Valentin D. Ivanov (Bulgarian: Валентин Д. Иванов) is a Bulgarian astronomer working in the European Southern Observatory, mainly at the Paranal site. Among his primary research areas are the dynamics of star clusters, formation of stars, brown dwarfs, and exoplanets around such objects.
Valentin Ivanov and Ray Jayawardhana are two of the pioneers of the investigation of the planemos. They discovered the first double planemo Oph 162225-240515. This discovery came just before the debate about the 2006 planet definition, and posed the problem about the distinction between planets and brown dwarfs.
Valentin D. Ivanov was born in the town of Bourgas, Bulgaria in 1967. He obtained his master's degree in physics and astronomy at the University of Sofia in 1992. He earned a PhD degree at the University of Arizona, Tucson, Arizona, U.S. in 2001. He became a fellow at the European Southern Observatory, on La Silla and Cerro Paranal. In 2003-2014 he was a staff astronomer at the European Southern Observatory (ESO), Paranal where he was an instrument scientist for a number of near-infrared instruments, including SofI at the NTT, ISAAC and VISIR at the VLT, and the wide-field camera VIRCAM mounted at the VISTA (telescope). He moved to the ESO headquarters in 2015 where he is working at the science-grade data products group.

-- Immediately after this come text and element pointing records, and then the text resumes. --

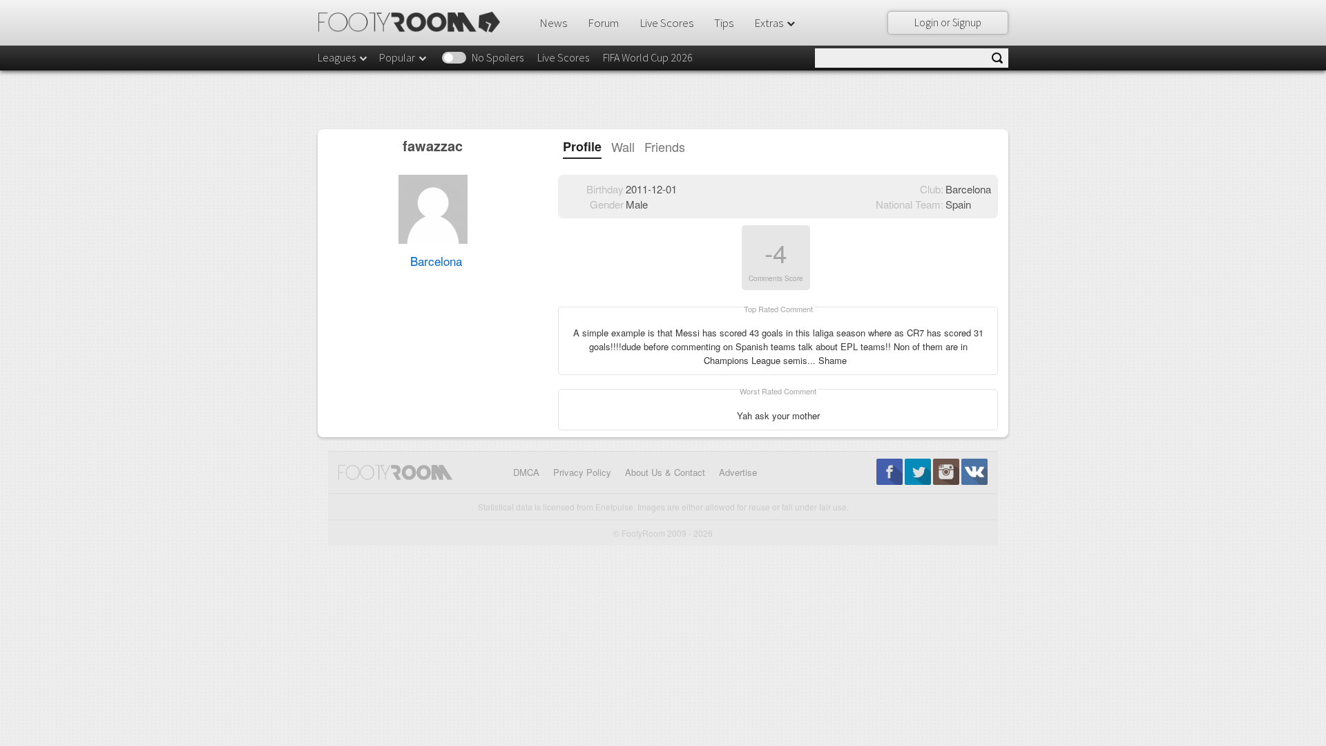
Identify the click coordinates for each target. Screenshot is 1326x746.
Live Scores (666, 22)
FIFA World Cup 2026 (648, 57)
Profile (582, 146)
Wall (623, 146)
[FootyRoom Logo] (414, 22)
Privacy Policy (582, 472)
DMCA (526, 472)
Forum (603, 22)
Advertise (738, 472)
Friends (664, 146)
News (553, 22)
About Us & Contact (665, 472)
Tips (723, 22)
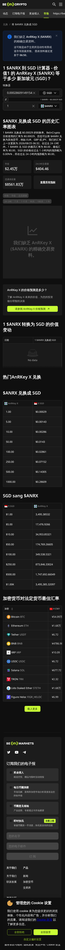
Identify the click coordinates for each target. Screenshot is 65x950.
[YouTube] (16, 752)
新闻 (25, 876)
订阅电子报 (18, 13)
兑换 (5, 24)
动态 (5, 13)
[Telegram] (24, 752)
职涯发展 (11, 881)
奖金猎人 (34, 13)
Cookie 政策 (44, 920)
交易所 (27, 887)
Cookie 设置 (53, 944)
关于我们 (11, 876)
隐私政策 (29, 944)
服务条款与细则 (13, 944)
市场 (46, 13)
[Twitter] (8, 752)
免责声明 (40, 944)
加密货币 (28, 881)
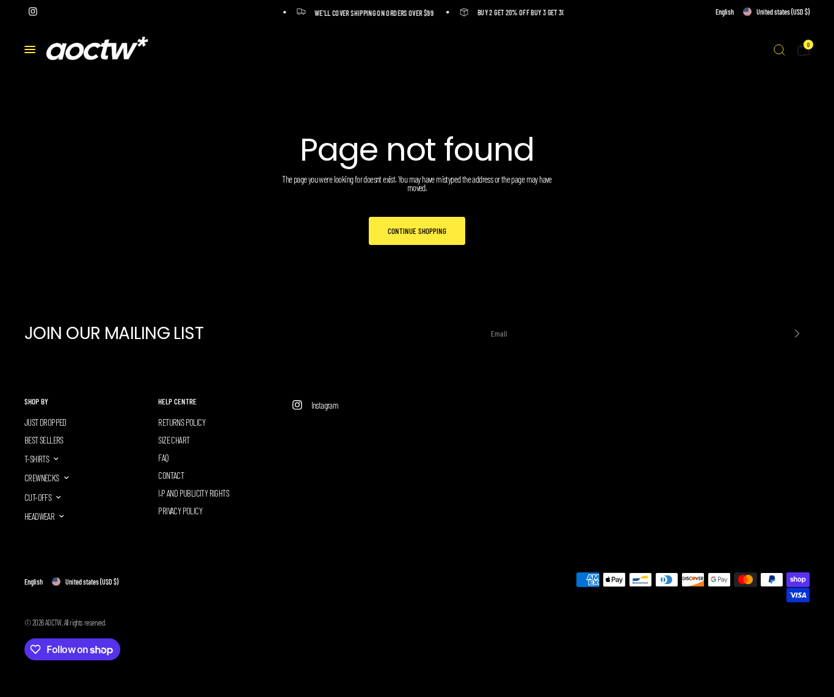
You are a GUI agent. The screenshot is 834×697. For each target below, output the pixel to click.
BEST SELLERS (43, 439)
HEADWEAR (39, 516)
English (725, 11)
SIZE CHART (173, 439)
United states (783, 11)
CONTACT (171, 475)
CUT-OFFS (37, 497)
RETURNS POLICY (181, 422)
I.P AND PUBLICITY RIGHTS (193, 492)
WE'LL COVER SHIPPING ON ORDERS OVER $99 (371, 12)
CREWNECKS (41, 477)
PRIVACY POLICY (180, 510)
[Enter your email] (797, 333)
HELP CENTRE (177, 402)
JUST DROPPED (45, 422)
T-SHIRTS (36, 458)
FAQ (163, 457)
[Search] (779, 49)
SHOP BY (36, 402)
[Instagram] (33, 11)
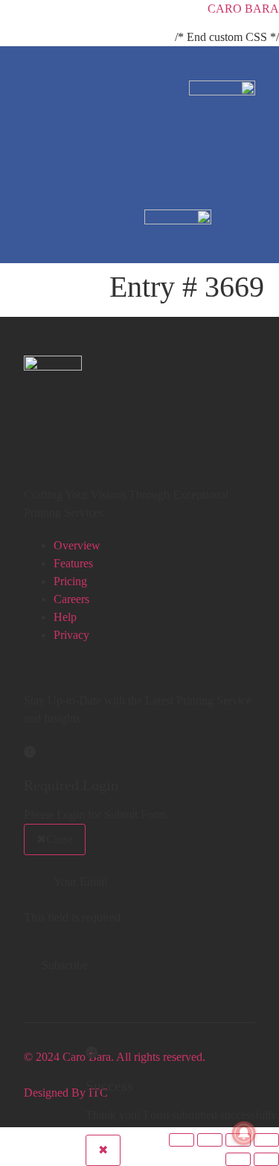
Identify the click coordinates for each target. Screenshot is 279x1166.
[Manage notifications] (244, 1133)
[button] (249, 72)
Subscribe (65, 965)
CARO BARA (243, 8)
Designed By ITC (66, 1092)
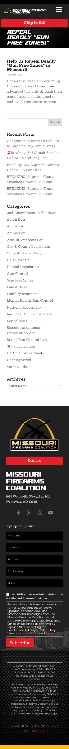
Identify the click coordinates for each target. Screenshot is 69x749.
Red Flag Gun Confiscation (29, 314)
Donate (34, 460)
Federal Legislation (23, 267)
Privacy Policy (29, 633)
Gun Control (17, 274)
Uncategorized (19, 360)
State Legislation (21, 346)
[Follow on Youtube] (50, 512)
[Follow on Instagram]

Science fiction is Valentin's hobby. He has about thirty stories appearing in Bulgaria and a few in various English language venues. His stories has been translated in German and Russian as well. In 2006, together with Kiril Dobrev, he has published a science fiction story collection in Bulgarian. His stories in English can be found in Letters to Tiptree and Life Beyond Us.